Bash: process substitution and stdin

bashprocess-substitutionstdin

The following line is obvious:

echo "bla" | foo | bar

But does the ones below do the same?

echo "bla" | bar <(foo)
echo "bla" | bar < <(foo)

Which of the foo and bar read "bla" from stdin and why?

I mean that, of course, I can just code it and check it, but I'm not sure if it's defined behavior or I'm exploiting features I should not rely on.

Best Answer

That's shell dependant and not documented AFAICS. In ksh and bash, in the first case, foo will share the same stdin as bar. They will fight for the output of echo.

So for instance in,

$ seq 10000 | paste - <(tr 1 X)'
1       X
2       X042
3       X043
4       X044
5       X045
[...]

You see evidence that paste reads every other block of text from seq's output while tr reads the other ones.

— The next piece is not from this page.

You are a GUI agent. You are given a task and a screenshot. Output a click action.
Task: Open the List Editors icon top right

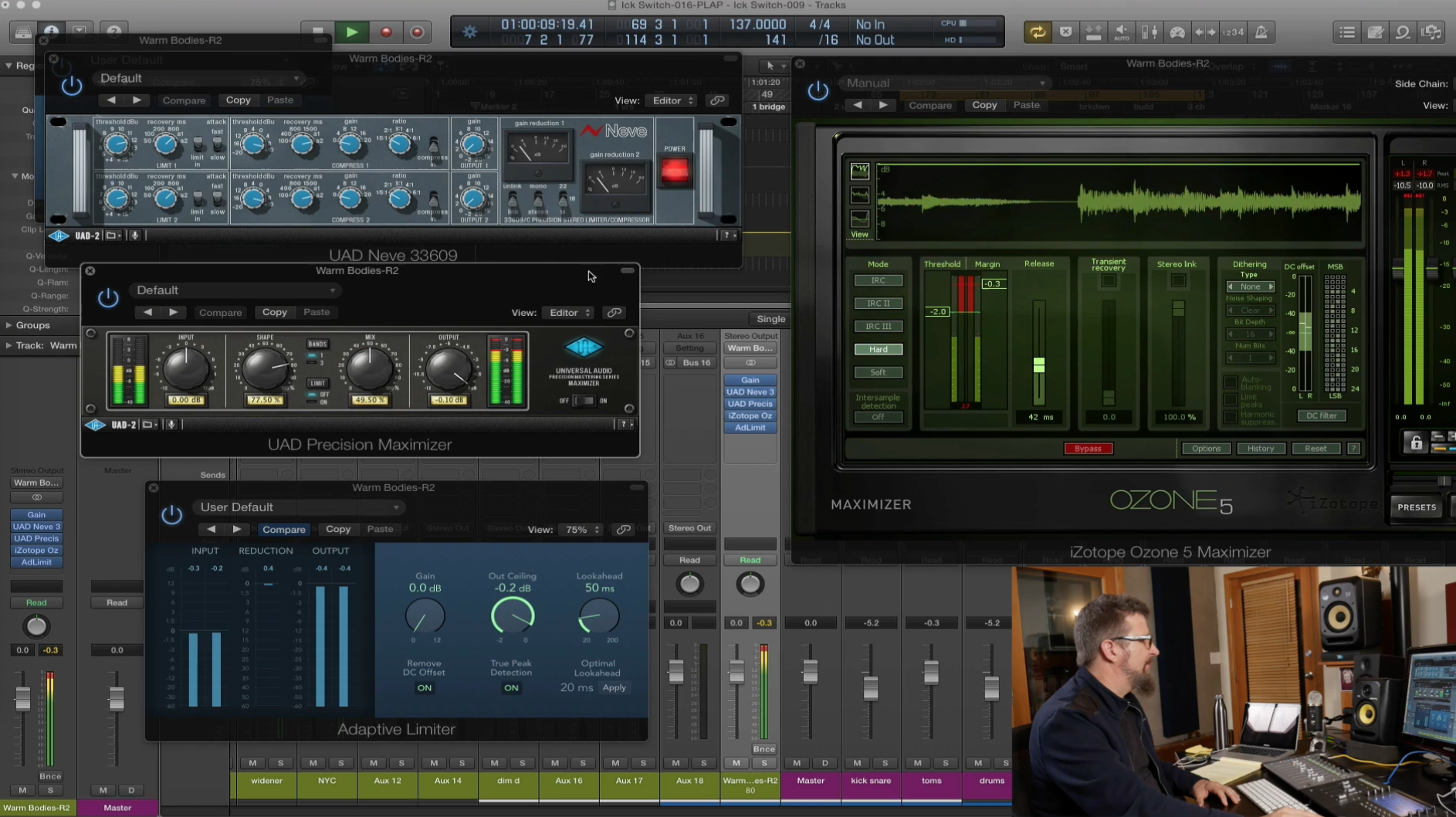[x=1346, y=32]
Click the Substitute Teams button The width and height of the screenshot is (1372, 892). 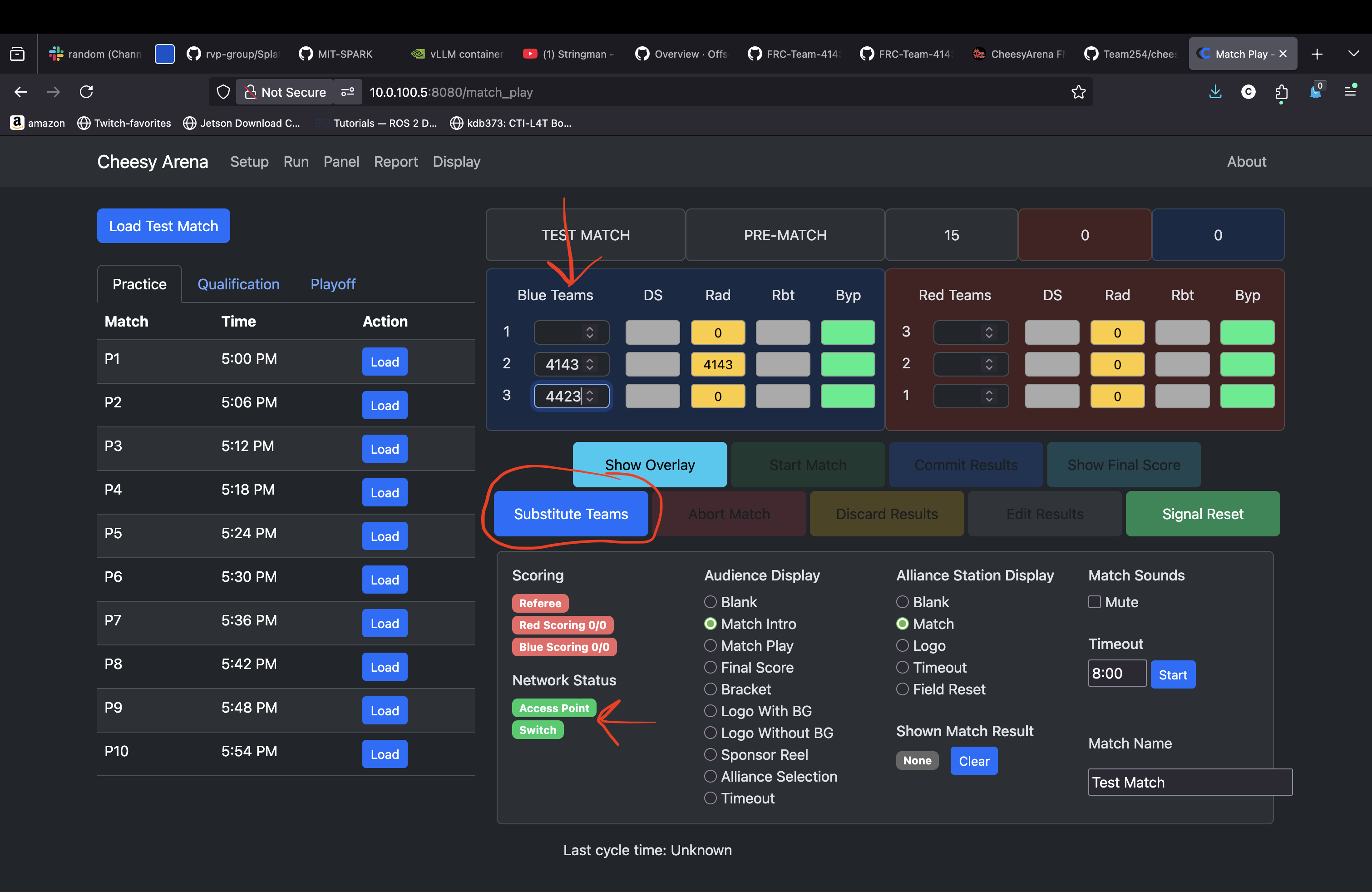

With zsh, it gets the outer stdin (unless it's a terminal and the shell is not interactive in which case it's redirected from /dev/null). ksh (where it originated), zsh and bash are the only Bourne-like shells with support for process substitution AFAIK.

In echo "bla" | bar < <(foo), note that bar's stdin will be the pipe fed by the output of foo. That's well defined behaviour. In that case, it appears that foo's stdin is the pipe fed by echo in all of ksh, zsh and bash.

If you want to have a consistent behaviour across all three shells and be future-proof since the behaviour might change as it's not documented, I'd write it:

echo bla | { bar <(foo); }

To be sure foo's stdin is also the pipe from echo (I can't see why you'd want to do that though). Or:

echo bla | bar <(foo < /dev/null)

To make sure foo does not read from the pipe from echo. Or:

{ echo bla | bar 3<&- <(foo <&3); } 3<&0

To have foo's stdin the outer stdin like in current versions of zsh.